* _EXCERTO DA ENTREVISTA_:
((

ENTREVISTA com Monsenhor Manuel Teixeira (última parte)
Padre, só às senhoras é que não se pergunta a idade...
83 apenas!... Vim para Macau com 12 anos, em 1924, até agora. E aqui ficarei, não volto para Portugal. Não vou! Sou muito amigo do Mário Soares e de D. Maria Barroso... O Cavaco também é muito meu amigo...
Freixo de Espada à Cinta é uma saudade?...
É uma saudade... Tenho convites de várias academias portuguesas de que sou membro.
Mas o padre leva a vida a escrever...
Isto (mostra-me um maço de papéis manuscritos...) são artigos para os jornais...
Apareceu aqui no outro dia um padre australiano, esteve a falar comigo e eu disse-lhe: "olhe lá, a Austrália teve, até agora, algum santo?..." "Teve, teve...", respondeu-me. "Eu não conheço. Então, quando chegar à Austrália mande-me material..."
Já escrevi o artigo. Enviou-me o material pedido e então uma coisa simplesmente extraordinária, é uma senhora: Mary Folck. Diz ele que foi a primeira senhora australiana beatificada pelo Papa.
Essa senhora fundou em Adelaide a congregação de S. José para a educação da juventude. Um belo dia o bispo foi ao convento e disse "você está excomunhada, dispa o hábito e todas as religiosas fora do convento!..." Ela não se podia despir, pois ficava nua e então saíram todas do convento... E quem as recebeu (é uma coisa interessante...)? Um judeu, chamado Manuel Salomão, que lhes deu alojamento. E elas continuaram.
Essa senhora, excomungada por um bispo, foi agora beatificada pelo Papa. É a primeira beata australiana.
E, então, eu, no meu artigo, faço uma comparação: na Austrália acaba de acontecer isto e na Europa sucedeu coisa semelhante quando o Papa Clemente XIV extinguiu a Companhia de Jesus. Então, os jesuítas foram recebidos na Rússia pela czarina Catarina, que disse: "aqui quem manda sou eu... Vocês continuam aqui!..."
Padre Teixeira, tem alguma referência da presença portuguesa na Austrália?
Sim. O primeiro descobridor da Austrália foi um português: Mendonça, em 1622. Mas, no mundo inteiro, ninguém o conhece e todos, na Austrália, citam o nome de Tomás Cook como o descobridor da Austrália.

))

* _DADOS_:

((

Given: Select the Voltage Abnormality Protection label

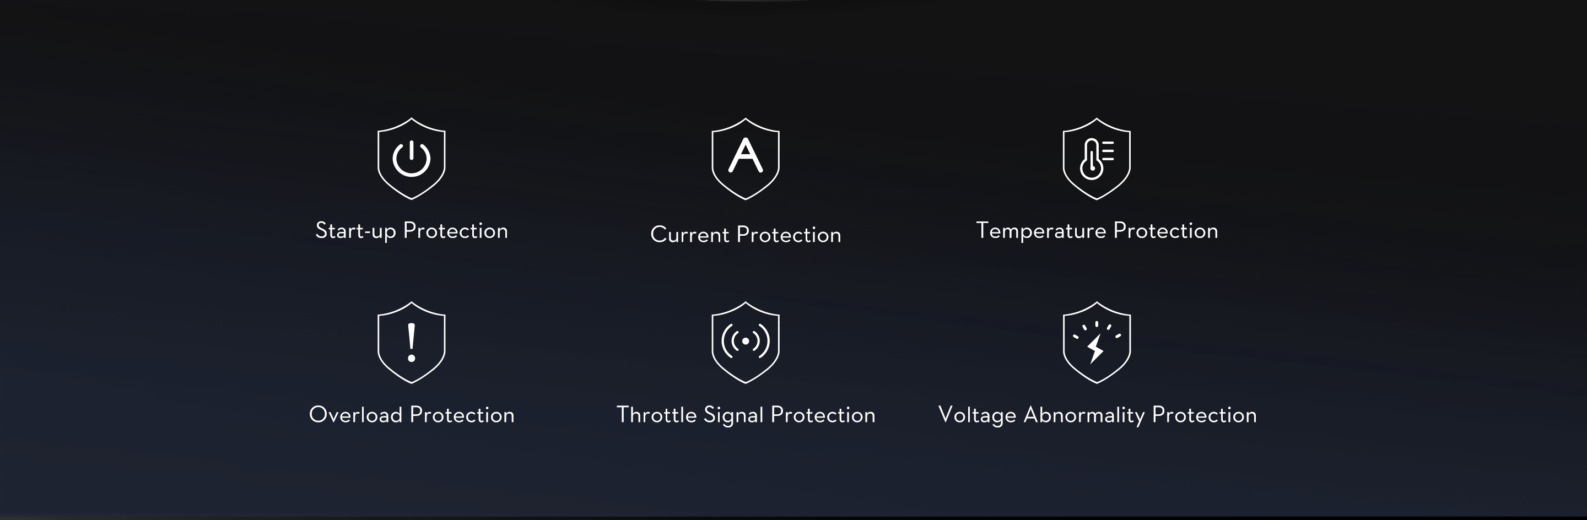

))

* _TAREFA 1_:
Responda com base na entrevista:
(a) Com que idade e em que ano Monsenhor Manuel Teixeira veio para Macau?
(b) Em que cidade foi fundada a congregação de S. José?
(c) Quem é apontado como o primeiro descobridor da Austrália, e em que ano?
* _TAREFA 2_: Continue, por favor, a entrevista a partir do ponto em que termina.
Os dados são material independente da entrevista.

* _RESPOSTA 1_:
(a) Com 12 anos, em 1924.
(b) Em Adelaide.
(c) Mendonça, em 1622.

* _RESPOSTA 2_:
Ora Tomás Cook foi lá um século depois de Mendonça. Mas Tomás Cook, quando foi para a Austrália, passou por Macau e o pintor da sua expedição pintou esta terra.
La Pérouse (Jean-François de La Pérouse) foi mandado pelo rei de França descobrir a acção magnética no Pacífico. E La Pérouse veio então da França com navios e atracou aqui em Macau (nos finais do século XVIII) e montou o observatório astronómico na parte de cima da Gruta de Camões.
Dos seus navios fugiram vários homens que a China e ele pediu aos macaenses que se oferecessem para ir para a Austrália e para completar a tripulação. E foram os primeiros macaenses que foram para aquele país. Estabeleceram-se em Botany Bay e ali morreram...
O La Pérouse acabou por morrer numa dessas ilhas do Pacífico, escrevendo diários interessantíssimos sobre a sua viagem. O subcomandante do navio de La Pérouse pegou nesses diários e levou tudo para Paris, onde foram recentemente publicados.
Eu estive na Austrália duas vezes, dois meses de cada vez, e gostei imenso do país.
E teve algum contacto com a comunidade portuguesa?
Infelizmente, tive. Os portugueses, actualmente, são dinheiro e mais nada... Temos muita gente lá. Fundaram-se dois jornais que ainda recebo. De Sidney. São órgãos da comunidade portuguesa na Austrália.
Fiquei em Melbourne, em Sidney, etc. É gente muito mesquinha. O capelão de Melbourne um dia confessou-me: "padre Teixeira, sabe uma coisa, estes portugueses são tão mesquinhos, tão mesquinhos que nem me pagaram sequer o avião de Sidney para aqui... Nem sequer um presente...Nada!...Se eu dependesse deles morria de fome..."
Anos antes deu-se um caso também triste. Como eu estive lá e o capelão vivia na casa do Convento das Franciscanas, fiquei no convento delas. Estava lá e, um dia, um compatriota nosso veio ter comigo: "ó senhor padre, um português, em Perth, foi condenado à morte. O senhor não podia ir lá confessá-lo?..."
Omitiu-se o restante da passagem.